そもそも「公共放送」とは何なのか

裁判所は何といっているだろうか。2017年12月6日に最高裁判所大法廷で下された判決は「受信契約を義務づける放送法の規定は、憲法に違反しない」という判断を示した。だから受信料を払えということだ。

判決文は非常に長く、いろいろな論点が盛り込まれているが、要点をまとめると次の二つになる。

1.NHKは民間放送とは違って営利を目的としない公共的性格を持っており、広告が禁じられているので受信料を徴収することができる。

2.NHKだけが公共の福祉のために、あまねく日本全国において受信できるように放送を行うことを目的としている。

つまり、(1)広告を流さない(2)あまねく広く受信できるよう放送するので、「みんなで支えるべき公共放送であり」ゆえに受信義務を法律で課し、受信料を徴収してもいいということだ。

これにNHKがしばしば強調する(3)公平性を加えてもいいだろう。NHKはまるでこれが自明のことであるかのようにいう。そしてプロパガンダのように繰り返す。その結果これが公共放送の要件だと思っている人もいる。

果たしてそうだろうか。

最高裁判決は法的根拠を挙げていない

まず、(1)の「広告を流さない」だが、世界では広告を流す公共放送は珍しくない。イタリア、フランス、オーストラリア、韓国がそうである。

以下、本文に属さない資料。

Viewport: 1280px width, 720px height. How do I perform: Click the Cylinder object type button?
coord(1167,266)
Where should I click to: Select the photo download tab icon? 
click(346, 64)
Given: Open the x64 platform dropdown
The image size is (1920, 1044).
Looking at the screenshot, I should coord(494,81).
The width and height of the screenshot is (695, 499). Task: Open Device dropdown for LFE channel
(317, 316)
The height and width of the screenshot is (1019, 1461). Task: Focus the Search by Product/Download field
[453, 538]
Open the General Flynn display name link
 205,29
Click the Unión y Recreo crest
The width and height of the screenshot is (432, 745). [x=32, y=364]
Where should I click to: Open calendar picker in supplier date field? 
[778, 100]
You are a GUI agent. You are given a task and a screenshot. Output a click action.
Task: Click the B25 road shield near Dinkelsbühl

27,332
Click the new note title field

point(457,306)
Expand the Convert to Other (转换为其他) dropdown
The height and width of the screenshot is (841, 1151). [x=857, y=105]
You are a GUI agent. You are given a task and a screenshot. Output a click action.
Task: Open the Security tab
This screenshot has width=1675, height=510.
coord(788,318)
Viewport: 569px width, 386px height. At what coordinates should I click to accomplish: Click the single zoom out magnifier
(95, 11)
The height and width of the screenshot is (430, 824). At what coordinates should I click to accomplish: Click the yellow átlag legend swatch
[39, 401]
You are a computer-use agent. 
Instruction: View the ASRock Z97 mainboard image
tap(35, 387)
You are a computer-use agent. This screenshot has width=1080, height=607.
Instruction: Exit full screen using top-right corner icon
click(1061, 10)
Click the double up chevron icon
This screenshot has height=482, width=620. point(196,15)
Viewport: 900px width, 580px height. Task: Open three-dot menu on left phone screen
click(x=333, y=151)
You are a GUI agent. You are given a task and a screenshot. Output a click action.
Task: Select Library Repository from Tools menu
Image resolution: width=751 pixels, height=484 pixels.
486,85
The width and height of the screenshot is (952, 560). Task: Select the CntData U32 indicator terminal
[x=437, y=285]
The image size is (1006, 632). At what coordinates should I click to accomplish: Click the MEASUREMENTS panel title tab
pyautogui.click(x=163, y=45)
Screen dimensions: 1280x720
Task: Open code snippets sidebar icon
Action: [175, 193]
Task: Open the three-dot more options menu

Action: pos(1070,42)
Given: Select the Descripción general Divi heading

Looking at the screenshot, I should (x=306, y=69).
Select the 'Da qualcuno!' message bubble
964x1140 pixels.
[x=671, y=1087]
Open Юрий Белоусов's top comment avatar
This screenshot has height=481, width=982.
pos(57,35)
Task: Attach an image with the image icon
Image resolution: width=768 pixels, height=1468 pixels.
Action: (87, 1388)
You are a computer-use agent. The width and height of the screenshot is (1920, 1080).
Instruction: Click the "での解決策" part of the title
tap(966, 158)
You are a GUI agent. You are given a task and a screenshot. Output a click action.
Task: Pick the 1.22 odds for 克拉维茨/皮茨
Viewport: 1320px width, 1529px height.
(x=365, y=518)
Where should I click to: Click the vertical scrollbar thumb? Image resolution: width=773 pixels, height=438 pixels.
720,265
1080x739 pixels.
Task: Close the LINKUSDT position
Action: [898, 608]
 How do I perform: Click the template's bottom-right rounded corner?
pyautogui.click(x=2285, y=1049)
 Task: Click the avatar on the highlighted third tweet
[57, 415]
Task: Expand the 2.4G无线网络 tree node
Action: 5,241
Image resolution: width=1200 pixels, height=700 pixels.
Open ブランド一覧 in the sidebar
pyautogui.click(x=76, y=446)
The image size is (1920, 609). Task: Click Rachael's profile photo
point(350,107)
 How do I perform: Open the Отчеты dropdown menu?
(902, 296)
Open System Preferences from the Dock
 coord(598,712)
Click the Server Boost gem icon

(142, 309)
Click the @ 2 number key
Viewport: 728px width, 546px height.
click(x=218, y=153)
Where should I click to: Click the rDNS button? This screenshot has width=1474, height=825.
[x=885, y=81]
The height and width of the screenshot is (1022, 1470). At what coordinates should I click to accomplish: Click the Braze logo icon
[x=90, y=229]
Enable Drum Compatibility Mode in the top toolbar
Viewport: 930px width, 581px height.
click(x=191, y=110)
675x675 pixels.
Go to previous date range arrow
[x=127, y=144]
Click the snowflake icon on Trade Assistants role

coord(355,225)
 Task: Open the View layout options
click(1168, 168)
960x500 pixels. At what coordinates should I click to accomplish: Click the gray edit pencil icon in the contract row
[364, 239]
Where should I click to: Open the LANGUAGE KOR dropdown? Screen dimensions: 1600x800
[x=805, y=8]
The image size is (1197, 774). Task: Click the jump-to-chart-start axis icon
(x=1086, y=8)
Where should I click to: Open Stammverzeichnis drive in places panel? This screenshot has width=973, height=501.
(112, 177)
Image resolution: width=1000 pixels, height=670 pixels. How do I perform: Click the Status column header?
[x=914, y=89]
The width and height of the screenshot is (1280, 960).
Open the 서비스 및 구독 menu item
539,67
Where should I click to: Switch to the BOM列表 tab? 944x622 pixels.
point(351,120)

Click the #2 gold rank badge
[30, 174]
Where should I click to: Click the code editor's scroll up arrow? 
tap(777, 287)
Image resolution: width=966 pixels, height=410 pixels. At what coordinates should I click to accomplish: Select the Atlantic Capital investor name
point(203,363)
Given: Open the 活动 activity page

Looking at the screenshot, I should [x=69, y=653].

中国の中央電視台ですら広告を入れている。中国人に聞くと、これによって放送にかかる経費を賄い、国民に負担を求めないのだからいいことだそうだ。

また、(2)の「あまねく広く放送する」が、公共放送の要件だとしている国は、私の知る限りない。公共放送でなくとも、あまねく広く放送したほうがいいに決まっている。逆に、なぜこれが公共放送の要件として挙げられるのか不思議だ。

つまり、世界から見て、日本の最高裁判決は、法によって受信契約義務を課し、それに基づいてほぼ強制的に受信料を徴収できる根拠を挙げていないのだ。